Solo Traveling Asia for 75 Days
Answers to Questions
Why I Decided to Travel:
I've always told people I wanted to travel the world. Usually when people say they want to travel they end it with a but… I would like to travel ... but I can’t get the time off work. I would like to travel ... but I don’t have the money, et cetera. As a person with no responsibilities and an online business that pays the bills each month I had no such excuses. But still I did not travel. Sure I bought the travel books and highlighted the places I thought would be really cool to see, but I never took that last plunge. So what changed? As with any good adventure it started with the opportunity to say screw you to the IRS.
Through a friend I heard about the IRS's Foreign Earned Income Exclusion. A tax exclusion that - if I used correctly - would mean I wouldn't have to pay hardly any federal taxes IF I live outside the country for a year. And what would you know! I had always told people that I wanted to travel the world for a year. It all seemed too good to be true. And of course it was. I later found out the tax exclusion would not work for my business. But by this time I had already told people that I was going and, you know I didn’t want to disappoint them, so I went anyway.
Why I Decided to Travel Solo:
I decided to travel solo for this trip. Partly because I have no friends but also because I wanted this trip to be one of those character building trips. I wanted to have some scars by the end of this trip. And I think that is a lot harder to do with a friend. With a friend you always have a safety net. Someone to tell you “hey that train carriage says it is for pregnant women only,” or “hey you know it’s forecasted to rain halfway through your motorcycling trip,” or “hey maybe that nice Chinese couple who started talking to you is a little bit too nice?” Sure at that moment it would have been easier to have a friend to tell me those things, but I learned so much more when traveling solo.
Why Asia? Honestly, I've always wanted to travel to Europe ... The plan was to start in Asia and slowly move west into Europe. I think the idea was to save the best for last. I just never made it that far in my trip to make it to Europe. Next time though.

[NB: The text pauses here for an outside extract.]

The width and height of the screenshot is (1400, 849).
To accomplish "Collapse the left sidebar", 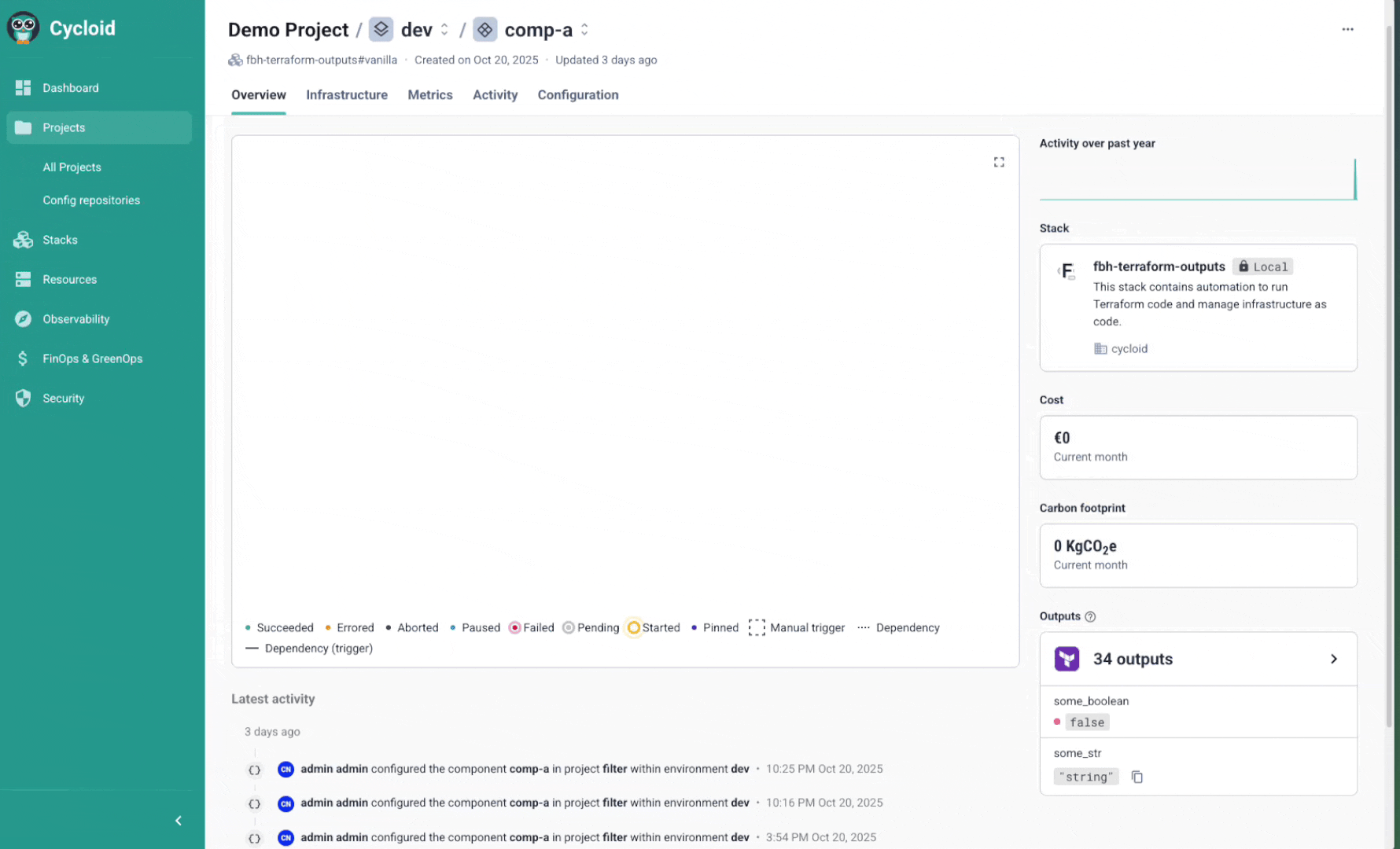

Where I went: Shanghai, Bangkok, Chiang Mai, Koh Tao, Georgetown, Singapore, Kuala Lumpur, Taipei, Hulian, Yuli, Macau, Hong Kong, Shenzhen, Guangzhou, Siem Reap, Phnom Penh, Ho Chi Mihn City, Hoi An, Da Nang, Hue, Dong Ha, Dong Hoi, Vinh, Ninh Binh, Hanoi, Beijing, Pyongyang, Nampoo, Kaesong. I traveled from city to city by way of plane, taxi, overnight train, bullet train, highspeed shuttle, bus, watertaxi, water ferry, and motorcycle.
My Favorite Place: Bangkok, Thailand
My Least Favorite Place: Guangzhou, China
What I learned About Myself: I learned that I really like climbing things. Ancient temples in Cambodia or Great Walls in China – I just really enjoy climbing them. If there were a career path that was just climbing things, I think I would definitely consider it.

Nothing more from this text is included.